Última rebelión Mocoví

21 de abril de 1904

Lo sucedido el 21 de abril de 1904 no fue un hecho repentino ni un estallido aislado en San Javier, sino el desenlace de un proceso largo y silencioso, en el que el Pueblo Mocoví vio cómo su mundo se desmoronaba lentamente bajo el avance de un orden que no lo reconocía. Lo que estalló ese día venía gestándose desde mucho antes, en cada porción de territorio arrebatado, en cada jornada de trabajo forzado, en cada decisión impuesta desde afuera.

A comienzos del siglo XX, la vida del Pueblo Mocoví ya estaba profundamente condicionada. La pérdida del territorio no solo implicó quedarse sin sustento material, sino también sin los vínculos espirituales y comunitarios que organizaban su existencia. La presión de los sectores criollos y europeos, sumada a dinámicas internas complejas, fue empujando a las Comunidades hacia un escenario de fragilidad extrema, donde el hambre y la enfermedad empezaron a ser parte de la vida cotidiana.

En ese contexto, el levantamiento surgió como una decisión colectiva frente a la asfixia. Bajo el liderazgo de Juan y Andrés López, y con el acompañamiento de referentes espirituales, se canalizó un reclamo que combinaba lo material y lo simbólico: por un lado, recuperar la tierra, pero también recomponer un sentido de comunidad que estaba siendo quebrado.

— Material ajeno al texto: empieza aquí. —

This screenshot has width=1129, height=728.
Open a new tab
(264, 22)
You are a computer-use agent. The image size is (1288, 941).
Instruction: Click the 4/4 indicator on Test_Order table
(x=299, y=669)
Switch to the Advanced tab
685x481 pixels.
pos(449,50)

La respuesta estatal fue inmediata y contundente. La represión no solo buscó desarticular la rebelión, sino también enviar un mensaje disciplinador hacia quienes osaran cuestionar el orden establecido. El saldo de muertos, heridos y detenidos dejó una marca profunda, reforzando un proceso de silenciamiento que durante años relegó este episodio a los márgenes de la historia oficial.

La última rebelión Mocoví no cerró la resistencia, sino que la transformó. Desde ese hecho, la lucha por el territorio, la identidad y la dignidad encontró otros caminos, menos visibles pero igualmente fuertes.

Hoy el Pueblo Mocoví continúa afirmando su presencia. No como una herencia del pasado, sino como un sujeto vivo que interpela el presente. Su historia sigue escribiéndose en cada Comunidad, en cada reivindicación y en cada gesto que reafirma que la memoria y la resistencia siguen en pie.